Manche könnten die Frage danach, wie die Zukunft nach Corona aussehen kann, als unsolidarisch empfinden, eben als Minenfeld, auf das man sich in Krisenzeiten nicht begeben sollte. Dabei wäre gerade jetzt der Moment, die Fragen zur Pandemieüberwindung zu stellen, die auch im Rahmen der Klimakrise so gerne ignoriert werden: Welche Werte sollen sich nach der Pandemie wandeln und ist ein solcher Wandel überhaupt wünschenswert? Für wen? Wie genau kann es weitergehen mit der europäischen Idee, wenn Krisenmanagement auf Nationalstaatlichkeit basiert? Wie kann die Bekämpfung des Klimawandels glücken, wenn schon die Frage danach tabuisiert wird, aus Sorge, ein Verdacht auf Unsolidarität könnte entstehen? Wie kann der Pflegesektor gestärkt werden, wenn wir doch nur Beifall klatschen und alle Strukturen bestehen bleiben wie gehabt? Müssten wir nicht auch angesichts der Klimakatastrophe unseren Lebenswandel so drastisch ändern, wie wir es angesichts der Pandemie offensichtlich für angemessen halten?

Die Frage ist auch in Krisenzeiten angebracht, warum es jahrzehntelang in Ordnung war, auf Kosten kommender Generationen zu wirtschaften und den Planeten auszubeuten, aber im Rahmen einer Pandemie wirtschaftliche und politische Mittel zur Verfügung stehen, von denen kein Fridays-For-Future-Demonstrant zu träumen gewagt hatte. Die überwiegend von jungen Menschen angestrebte Thematisierung dieser Entwicklungen signalisiert nicht, dass die momentanen Maßnahmen zur Pandemiebekämpfung nicht verstanden oder sogar gewünscht sind. Sie signalisiert nur, dass Fragen zur Zukunft der gesamten Gesellschaft außerhalb der akuten Pandemiemaßnahmen gerade nicht vom Tisch sein dürfen, weil Krisensituationen die Tendenz fördern, kurzfristig und status-quo-orientiert zu denken.
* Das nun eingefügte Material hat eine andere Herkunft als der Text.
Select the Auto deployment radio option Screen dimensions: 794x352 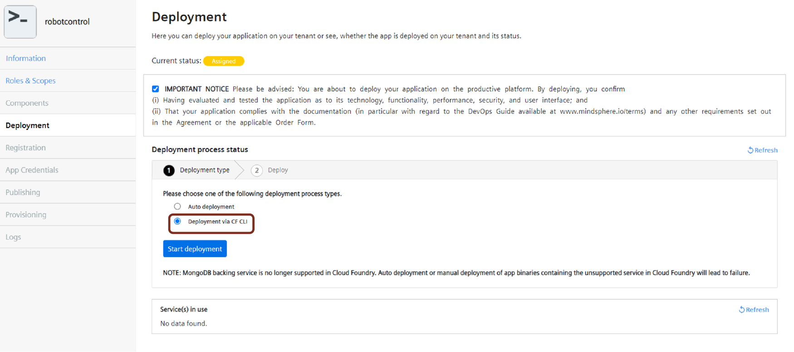pyautogui.click(x=177, y=206)
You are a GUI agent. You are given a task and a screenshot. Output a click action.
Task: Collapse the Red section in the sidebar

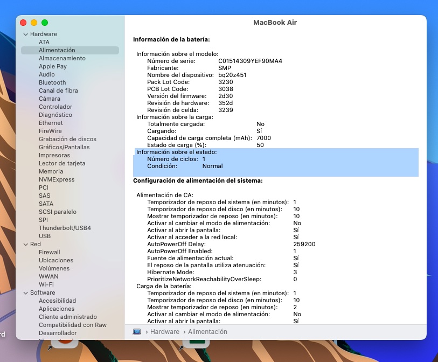[25, 245]
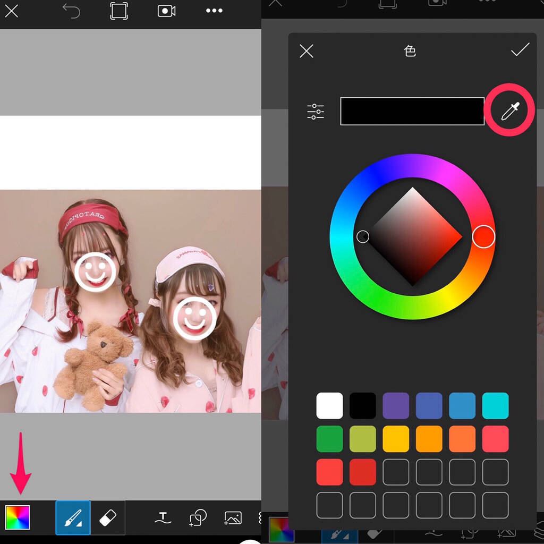The height and width of the screenshot is (544, 544).
Task: Tap the black color preview bar
Action: pos(412,111)
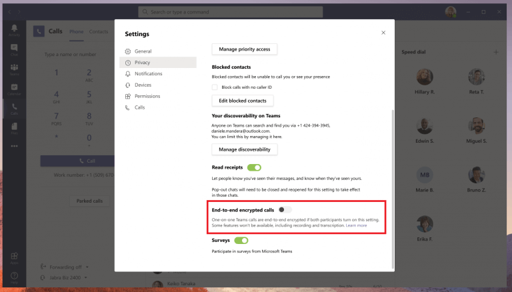Go to Teams icon in left rail

(14, 69)
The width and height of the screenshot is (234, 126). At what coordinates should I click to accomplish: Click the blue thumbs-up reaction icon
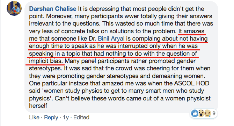click(x=195, y=113)
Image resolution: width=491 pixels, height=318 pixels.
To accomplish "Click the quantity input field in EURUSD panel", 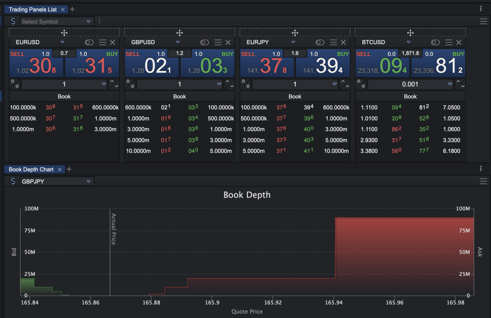I will pyautogui.click(x=64, y=84).
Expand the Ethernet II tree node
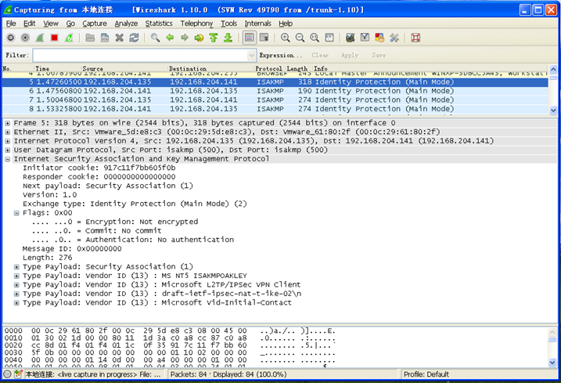 point(8,132)
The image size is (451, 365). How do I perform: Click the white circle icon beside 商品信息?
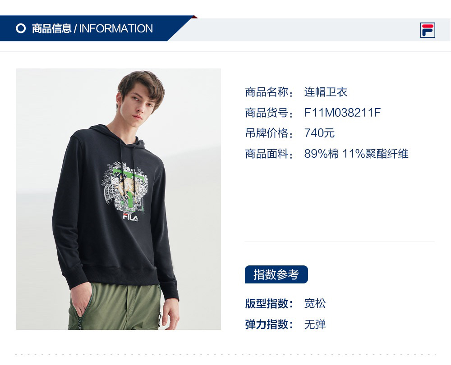21,28

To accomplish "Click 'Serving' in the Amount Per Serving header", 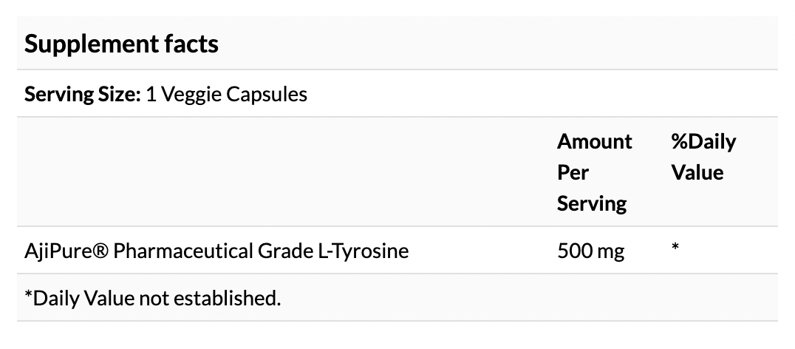I will (x=592, y=204).
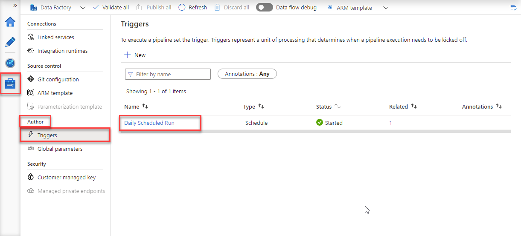Open Linked services in Connections

[x=55, y=37]
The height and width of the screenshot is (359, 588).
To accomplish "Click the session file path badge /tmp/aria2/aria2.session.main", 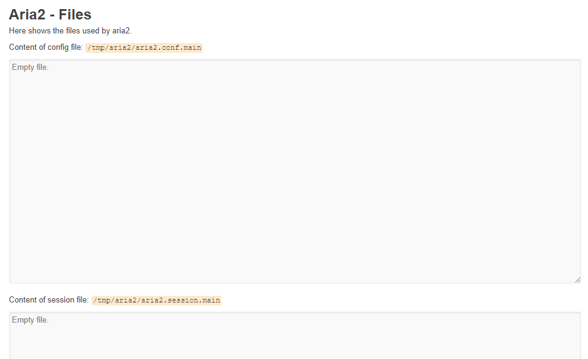I will coord(156,299).
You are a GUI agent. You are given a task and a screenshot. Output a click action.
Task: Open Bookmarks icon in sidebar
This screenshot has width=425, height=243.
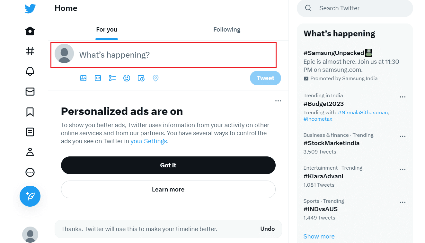pos(30,112)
Dabei ist die Frage nach der Zukunft im Kern eine solidarische, denn sie erlaubt, dass wir uns schon jetzt darauf einstellen können, dass nach der Pandemie schwierige Zeiten bevorstehen, die verlangen, dass wir nicht nur über Abstandhalten nachdenken, sondern darüber, wie unser Planet und unser Zusammenleben zu erhalten sind. Eine Pandemie kann allerdings nur durch den Zusammenhalt der gesamten Gesellschaft, sozusagen quer durch die Generationen, nachhaltig überwunden werden. Und dafür ist die Einbindung junger Menschen unerlässlich. Dass dabei Zielkonflikte zwischen den Generationen entstehen, muss kein Problem sein. Ein erster wichtiger Schritt ist dabei die unangefochtene Freiheit, Fragen zu stellen. Ein zweiter Schritt wäre, junge Menschen mitentscheiden zu lassen, wie eine andere Zukunft vorstellbar ist und gemeinsam nach Antworten zu suchen, auch wenn sie vielleicht schwer auszuhandeln und noch schwerer auszuhalten sind.